If this is not the theology of the body, I don’t know what is. All the TOB people, including the popularizers and apologists, must certainly agree with this, that the point of TOB, as John Paul II writes in the opening section of the catecheses, is that the body has a language of its own, that its experience speaks of God, and that that voice of the acting body must be heard and discerned. Without this careful attending to the body, there is no chastity; how, after all, can one integrate the body’s desires without listening to what they are?

But this insight, I propose, is where the theology of the body actually turns into mystagogy. Two years after I was received into the church, I undertook a reading project while riding an exercise bike every night. I read all of Theology of the Body in a month. It was then that I saw how the apologists and the popularizers were as correct as those who engage in deep listening to the body when it comes to TOB. The problem, as I said to a close friend after reading it, is that John Paul II wants to have his cake and eat it too. He wants to listen and attend to both the body and the tradition, a bit like Paul Evdokimov’s Sacrament of Love, but Wojtyła is no Evdokimov. Theology of the Body is a very loud set of catecheses, and it is noisy because John Paul II says he’s listening to the body, but in fact, he is trying to make the body listen to Scripture and tradition and then contend that that is what the body is actually saying in truth. James Alison is right: it is an attempt to stuff all of human desire into the book of Genesis. The result is beautiful, for sure — a romantic vision of what Scripture and tradition say about how the body participates in marriage that displays the mystical communion that we participate in at the level of being itself. But, as I said to my friend, this book could only have been written by an unmarried man. Everyday life in a marriage is not that fancy.

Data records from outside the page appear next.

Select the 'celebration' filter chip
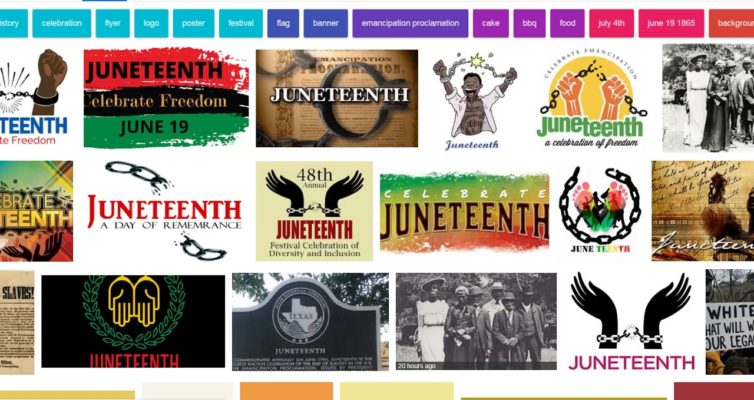This screenshot has height=400, width=754. [62, 23]
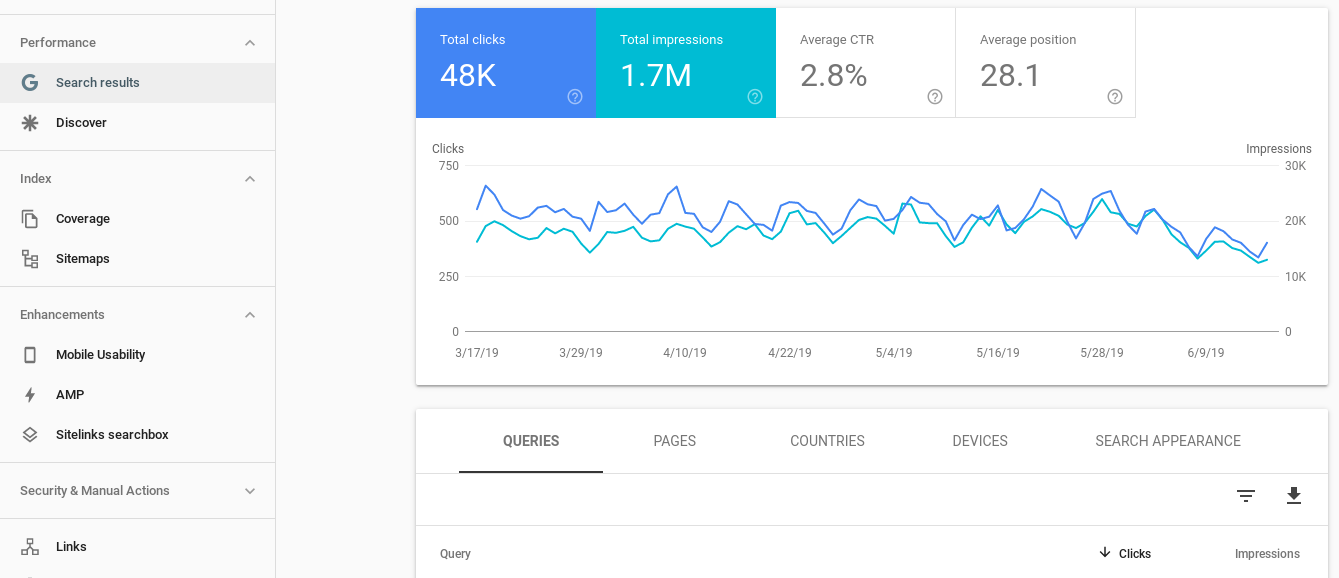Click the Sitelinks searchbox icon

(x=31, y=434)
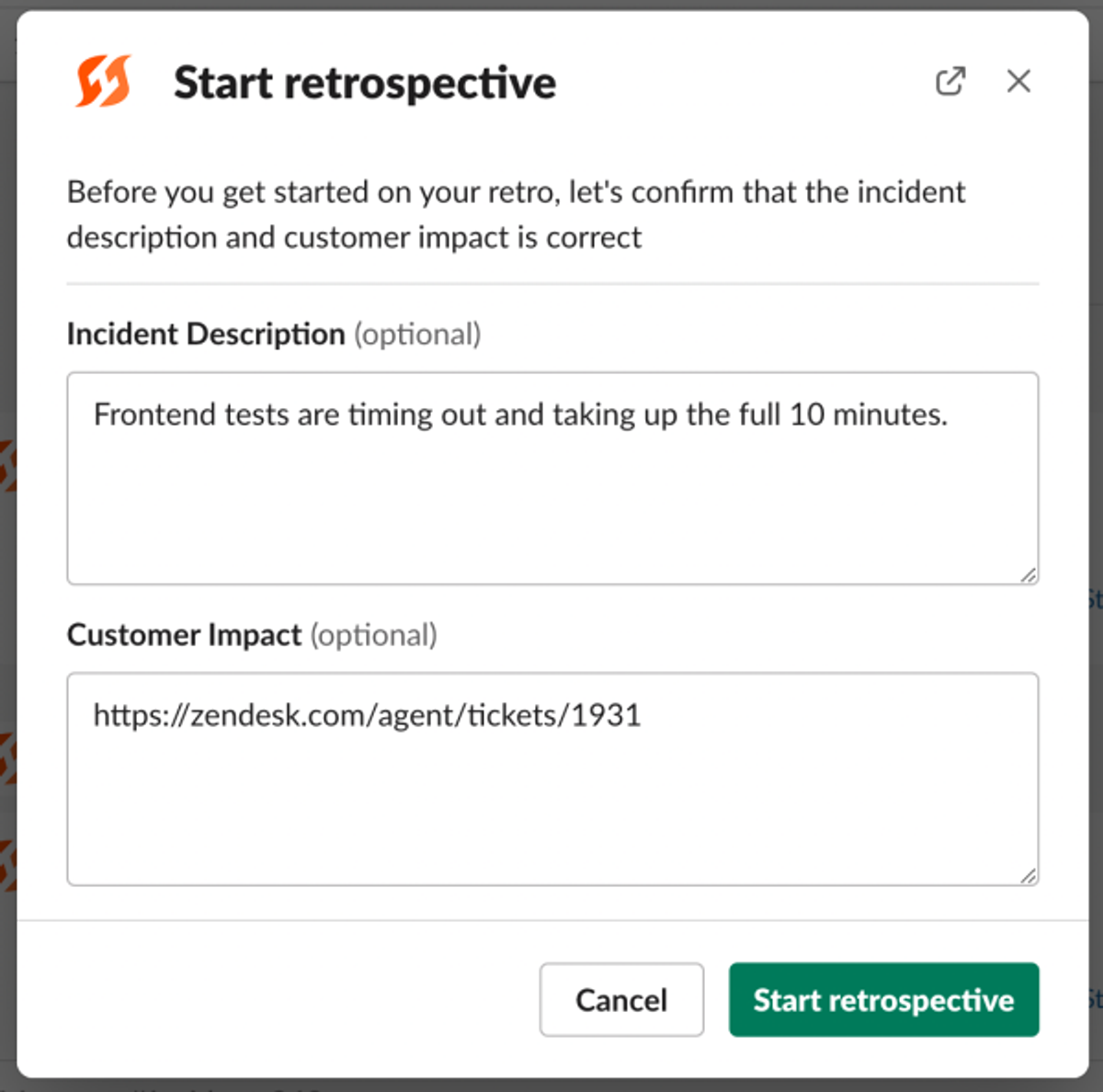Viewport: 1103px width, 1092px height.
Task: Click the orange FireHydrant logo icon
Action: pyautogui.click(x=103, y=81)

But John Paul II is also fundamentally right — marriage is a mystery, and it does display something of ontology, but if we are to follow this teaching, we will need to move from catechesis to mystagogy, from listening Wojtyła’s lectures to engaging in the messy reality of married life itself. It is that mystagogy to which Selmys has invited us, bringing us into her own life where that marriage is not at all romantic — it was with an alcoholic abuser, it led to trauma for her and her children, it has made her associate the Latin Church with abuse, it has resulted in having to have another man in the home, a relationship about which the apologists are now wildly speculating when it really is none of their business. What is our business, Selmys is saying, is that the messiness of her marriage invites us to the mystagogy of our own intimate spaces — our marriages, and to be inclusive of those who are unmarried, our relationships, families, intimacies, and desires more generally. Mystagogy happens there because if those relationships are themselves mystery, then living in them is the practice by which the reflection where we truly learn about the primacy of love in the existence of the world and ourselves in it is generated. As if to channel Wojtyła himself, Selmys calls us to rise and be on our way, to grow up past the infantile stage of apologetic monologue and enter in the dialogue of mystery itself, to do the theology of the body through the messy experiences of our everyday lives.